When should you prepare to sell a business? It is never to early to begin planning and preparing to sell your business. The key to a successful sale is having a well-formulated exit strategy and diligently adhering to a natural timeline.
Three Years Prior to Sale
1) Clarify your life goals. What will you do after your sale? Make sure to have a well thought out post-retirement plan. Also, be sure to recognize the difficulty of finally letting go. Oftentimes, your business has been your life for decades. It is not easy to part with it.
2) Formulate a strategic exit plan. Develop a vision of what the sale will look like. Establish clear financial, and non-financial, objectives. Parse through different models of continuing ownership and employment. If you have shareholders and/or a board of directors, plan how to deal address their interests. Also, be sure to establish an anticipated sale timetable.
3) Build your business. It is no secret that buyers are willing to pay much more for growth. Do away with unprofitable activities, unless near-term improvement is feasible. Strive for quality and diversity in your earnings.
4) Implement professional accounting and IT systems. Develop a system that would be able to accommodate a company twice your current size. Make sure to institute timely reporting.
5) Secure three years of audits. Do not cut corners. Use an established, trusted accounting firm.
6) Begin relationship with M&A professionals. The sale process will be more complex than you initially think. A polished process can increase the sale value by well over 20%. Use an attorney to structure or restructure the corporation and handle tax issues. Work with an investment banker for advice, even several years before the actual sale. An accounting firm will provide invaluable advice on Quality of Earnings as well as add-backs.
7) Maintain quality facilities. Like selling a house, clean and organized facilities will present favorably to potential buyers. It may even be worth moving to a new facility if your current one is of poor quality or a constraint to profitability and growth. Remember, a quality facility reflects a quality organization.
Two Years Prior to Sale
1) Strengthen management depth and culture. Focus on hiring and developing potential successors at top managerial positions. Do not forget to do so for your own role.

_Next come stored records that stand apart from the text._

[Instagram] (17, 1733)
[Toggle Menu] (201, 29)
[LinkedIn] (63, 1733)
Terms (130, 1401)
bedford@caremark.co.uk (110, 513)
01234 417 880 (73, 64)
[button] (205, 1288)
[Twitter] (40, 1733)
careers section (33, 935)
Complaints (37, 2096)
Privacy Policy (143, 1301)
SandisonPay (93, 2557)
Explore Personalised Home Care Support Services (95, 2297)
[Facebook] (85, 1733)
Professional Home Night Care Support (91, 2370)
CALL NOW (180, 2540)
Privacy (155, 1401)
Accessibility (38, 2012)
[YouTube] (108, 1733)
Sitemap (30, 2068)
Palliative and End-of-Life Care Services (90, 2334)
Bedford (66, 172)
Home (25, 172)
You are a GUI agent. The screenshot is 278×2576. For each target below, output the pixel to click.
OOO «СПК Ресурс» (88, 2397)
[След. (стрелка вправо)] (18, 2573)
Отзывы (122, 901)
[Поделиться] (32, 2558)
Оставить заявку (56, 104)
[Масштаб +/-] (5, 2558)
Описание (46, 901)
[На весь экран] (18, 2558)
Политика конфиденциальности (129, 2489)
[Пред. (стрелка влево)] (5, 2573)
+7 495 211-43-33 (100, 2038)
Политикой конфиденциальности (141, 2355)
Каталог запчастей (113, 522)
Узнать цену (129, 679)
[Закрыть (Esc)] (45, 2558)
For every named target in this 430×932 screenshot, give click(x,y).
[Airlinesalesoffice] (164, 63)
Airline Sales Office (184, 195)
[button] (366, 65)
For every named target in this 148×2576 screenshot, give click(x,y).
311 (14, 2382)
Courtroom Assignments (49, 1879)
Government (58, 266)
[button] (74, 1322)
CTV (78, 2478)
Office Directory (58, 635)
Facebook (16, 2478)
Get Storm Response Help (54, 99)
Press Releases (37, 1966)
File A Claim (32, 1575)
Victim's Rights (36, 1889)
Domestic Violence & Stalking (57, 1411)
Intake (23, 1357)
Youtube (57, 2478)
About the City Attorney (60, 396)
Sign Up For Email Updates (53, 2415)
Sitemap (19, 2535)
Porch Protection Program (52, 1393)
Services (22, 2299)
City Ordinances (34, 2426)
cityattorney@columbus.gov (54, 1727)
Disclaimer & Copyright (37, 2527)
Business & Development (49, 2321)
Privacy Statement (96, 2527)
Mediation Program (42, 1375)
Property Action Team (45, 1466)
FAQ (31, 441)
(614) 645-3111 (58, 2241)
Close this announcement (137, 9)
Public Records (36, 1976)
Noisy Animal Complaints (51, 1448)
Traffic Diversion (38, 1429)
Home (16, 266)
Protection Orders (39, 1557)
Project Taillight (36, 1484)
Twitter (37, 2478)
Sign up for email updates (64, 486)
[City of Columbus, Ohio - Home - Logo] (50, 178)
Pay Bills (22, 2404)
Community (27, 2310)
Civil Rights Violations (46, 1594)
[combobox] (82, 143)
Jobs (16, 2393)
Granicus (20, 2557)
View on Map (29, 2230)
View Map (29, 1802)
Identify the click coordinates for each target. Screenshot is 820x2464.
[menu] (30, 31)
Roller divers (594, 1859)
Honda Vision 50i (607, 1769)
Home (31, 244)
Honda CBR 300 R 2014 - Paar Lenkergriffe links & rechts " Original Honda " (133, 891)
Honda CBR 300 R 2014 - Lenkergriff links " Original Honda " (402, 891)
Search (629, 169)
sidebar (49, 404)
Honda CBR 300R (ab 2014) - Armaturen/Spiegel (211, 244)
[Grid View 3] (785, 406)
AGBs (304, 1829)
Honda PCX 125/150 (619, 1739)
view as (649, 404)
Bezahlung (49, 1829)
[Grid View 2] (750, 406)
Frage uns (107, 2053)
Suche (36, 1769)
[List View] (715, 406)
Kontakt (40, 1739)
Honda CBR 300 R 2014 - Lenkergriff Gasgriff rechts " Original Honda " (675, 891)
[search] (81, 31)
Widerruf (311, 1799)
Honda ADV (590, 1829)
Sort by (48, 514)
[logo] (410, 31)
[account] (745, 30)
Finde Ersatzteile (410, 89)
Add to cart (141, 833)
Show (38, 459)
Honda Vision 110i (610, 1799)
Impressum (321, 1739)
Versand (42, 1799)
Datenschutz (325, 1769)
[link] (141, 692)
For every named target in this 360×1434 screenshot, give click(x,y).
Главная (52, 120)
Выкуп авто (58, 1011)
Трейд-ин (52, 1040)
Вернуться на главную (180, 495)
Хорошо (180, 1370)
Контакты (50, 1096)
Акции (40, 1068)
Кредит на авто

Nurture an ethically profit-driven culture across all aspects of your organization.
2) Focus on core business and avoid risks. Continue to drive up your sales while avoiding any major new initiatives – unless they are “no-brainers.” Keep your focus on new product and service development. Work on bottom-line improvements while continuing to cut unnecessary costs. Demand high productivity from every level of your company.
One Year Prior to Sale
1) Stabilize top management via incentive packages. It is essential that your key managers are motivated to maximize value realized from the sale, and stick around after closing. They will be needed to work with the buyer on inevitable integration issues. Properly incentive management will yield at least 5% higher value. Be sure to bring your top 3-5 managers into the process early on. If they know they are taken care of, they will support the transaction and transition.
2) Keep track of restatements to historical financials to account for extraordinary expenses and nonrecurring items. This includes:
- Nonrecurring fees and expenses
- Extraordinary costs
- Cost of goods sold distortions
- Adjustments for above-market lease expense
- Above-market salaries and other forms of compensation
- Working capital adjustments
- Expenses that should have been capitalized
3) Address potential due diligence issues. Be proactive to ensure environmental compliance. Perform a Phase I audit in the normal course of business to identify problems before they arise. Resolve any ongoing major litigation. Settle any open contractual issues with customers and/or suppliers. Make sure your intellectual property is protected via patents, trademarks, trade secrets, and/or copyrights. Prepare for full disclosure. Also, work to minimize your indemnification risk. Conduct a pre-marketing Quality of Earnings review.
Remember, selling your business is no easy process. Many people do it just once in their life. It is important to make sure you do it right. Be realistic about your after-tax financial goals. Demand excellence in the process from all of your advisers (investment banker, attorney, accounting firm, etc.). Most importantly, make all decisions with your head and not your emotions.